Read Blindfold Vol. 4 Page 4


  Dazed from the overwhelming sensations, I shook my head, trying to clear it as my feet touched the ground. Then the whole room was spinning.

  No. I was. He turned me around, the tie tightening on my wrists as he moved me.

  “Wiggle your fingers,” he ordered.

  I blinked, confused.

  “Can you move your fingers?” he asked.

  I didn't bother trying to figure out why. I just wanted him to move things along. The need inside me was growing and if I didn't get some satisfaction, I knew I’d explode. As soon as my fingers moved, he fisted a hand in my hair and yanked my head back, sending needle-like tendrils of pain through my scalp, pain that merged with the heat inside me, fueling it.

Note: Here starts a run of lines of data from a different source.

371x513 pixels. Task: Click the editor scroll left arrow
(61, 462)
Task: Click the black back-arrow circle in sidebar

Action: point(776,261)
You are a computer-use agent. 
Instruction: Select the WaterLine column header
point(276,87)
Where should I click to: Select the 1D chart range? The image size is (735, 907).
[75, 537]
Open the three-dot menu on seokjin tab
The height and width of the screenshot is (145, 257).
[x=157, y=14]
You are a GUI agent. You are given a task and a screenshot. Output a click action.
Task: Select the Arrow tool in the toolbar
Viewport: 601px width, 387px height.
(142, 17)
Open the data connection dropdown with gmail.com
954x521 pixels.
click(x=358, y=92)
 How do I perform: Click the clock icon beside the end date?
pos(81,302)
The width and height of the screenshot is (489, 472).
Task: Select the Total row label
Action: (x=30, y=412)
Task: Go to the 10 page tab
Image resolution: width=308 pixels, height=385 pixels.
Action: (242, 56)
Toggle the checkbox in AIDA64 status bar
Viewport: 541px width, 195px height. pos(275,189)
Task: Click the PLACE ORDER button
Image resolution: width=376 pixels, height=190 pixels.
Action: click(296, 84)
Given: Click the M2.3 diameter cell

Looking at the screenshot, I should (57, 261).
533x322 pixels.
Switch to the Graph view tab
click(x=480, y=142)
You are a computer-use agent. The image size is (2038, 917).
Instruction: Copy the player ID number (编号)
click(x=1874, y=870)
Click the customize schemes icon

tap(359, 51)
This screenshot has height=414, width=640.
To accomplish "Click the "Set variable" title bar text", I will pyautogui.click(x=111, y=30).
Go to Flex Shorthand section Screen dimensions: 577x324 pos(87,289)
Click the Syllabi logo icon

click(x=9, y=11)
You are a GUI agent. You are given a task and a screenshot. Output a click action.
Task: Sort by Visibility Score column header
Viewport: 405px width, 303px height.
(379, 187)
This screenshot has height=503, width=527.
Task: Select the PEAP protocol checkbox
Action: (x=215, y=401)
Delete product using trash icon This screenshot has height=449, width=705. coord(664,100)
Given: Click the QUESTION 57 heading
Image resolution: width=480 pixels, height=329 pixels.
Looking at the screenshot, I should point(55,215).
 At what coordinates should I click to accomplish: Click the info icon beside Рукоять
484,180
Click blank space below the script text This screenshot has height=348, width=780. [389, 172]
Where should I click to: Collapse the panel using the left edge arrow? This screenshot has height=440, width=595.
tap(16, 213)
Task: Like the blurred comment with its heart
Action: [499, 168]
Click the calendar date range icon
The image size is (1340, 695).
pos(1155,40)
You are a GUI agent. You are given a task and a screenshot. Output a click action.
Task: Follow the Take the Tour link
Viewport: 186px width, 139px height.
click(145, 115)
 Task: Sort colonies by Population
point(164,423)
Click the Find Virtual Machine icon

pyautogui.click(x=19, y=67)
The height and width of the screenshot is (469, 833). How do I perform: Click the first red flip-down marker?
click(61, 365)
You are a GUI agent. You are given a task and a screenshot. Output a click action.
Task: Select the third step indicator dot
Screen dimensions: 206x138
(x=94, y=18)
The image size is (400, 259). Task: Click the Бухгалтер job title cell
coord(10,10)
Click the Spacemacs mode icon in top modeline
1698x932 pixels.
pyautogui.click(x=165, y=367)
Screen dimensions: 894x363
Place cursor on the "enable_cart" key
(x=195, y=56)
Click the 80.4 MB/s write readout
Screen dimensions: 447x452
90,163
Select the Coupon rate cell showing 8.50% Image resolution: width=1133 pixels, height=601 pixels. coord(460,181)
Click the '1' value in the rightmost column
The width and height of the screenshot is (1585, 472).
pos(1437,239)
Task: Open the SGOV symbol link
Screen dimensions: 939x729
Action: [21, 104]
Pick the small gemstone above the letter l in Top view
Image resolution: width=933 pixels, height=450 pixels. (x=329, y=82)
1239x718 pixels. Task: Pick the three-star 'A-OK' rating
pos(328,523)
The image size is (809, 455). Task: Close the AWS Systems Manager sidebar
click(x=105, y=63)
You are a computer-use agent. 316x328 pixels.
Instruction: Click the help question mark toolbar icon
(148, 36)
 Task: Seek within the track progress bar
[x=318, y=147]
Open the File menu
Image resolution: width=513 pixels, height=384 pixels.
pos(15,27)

  “Are you wet yet?” he asked against my ear as he slid his free hand down my torso, my belly, between my legs. Without any warning, he pushed two fingers inside me. The sudden intrusion made me cry out and I tried to close my thighs, trap his hand until I adjusted.

  He yanked harder on my hair and kicked my ankles apart, the movement forcing his fingers deeper inside me.

  “You move when I say you move, or when I move you.”

  He pumped his fingers into me and I shuddered. I was wet, but he wasn't easing me into this. Another stroke and I moaned.

  “Say you understand.”

  “I understand.” Then, because every inch of me was desperate, on fire, I added, “Fuck me already, dammit! I’m dying here.”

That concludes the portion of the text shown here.